──────── Data extract

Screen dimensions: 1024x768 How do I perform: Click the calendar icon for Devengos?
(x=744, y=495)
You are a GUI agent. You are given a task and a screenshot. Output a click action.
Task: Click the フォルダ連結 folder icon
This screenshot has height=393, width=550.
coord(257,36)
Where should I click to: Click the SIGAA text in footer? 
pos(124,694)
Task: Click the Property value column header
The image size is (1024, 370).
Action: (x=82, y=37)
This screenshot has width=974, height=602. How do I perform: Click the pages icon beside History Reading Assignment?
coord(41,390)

────────────────

Given problem »
Please convert all of the data above into a JSON list of strings, one string per line, leaving out any blank lines.

Right answer »
[
  "Screen dimensions: 1024x768 How do I perform: Click the calendar icon for Devengos?",
  "(x=744, y=495)",
  "You are a GUI agent. You are given a task and a screenshot. Output a click action.",
  "Task: Click the フォルダ連結 folder icon",
  "This screenshot has height=393, width=550.",
  "coord(257,36)",
  "Where should I click to: Click the SIGAA text in footer? ",
  "pos(124,694)",
  "Task: Click the Property value column header",
  "The image size is (1024, 370).",
  "Action: (x=82, y=37)",
  "This screenshot has width=974, height=602. How do I perform: Click the pages icon beside History Reading Assignment?",
  "coord(41,390)"
]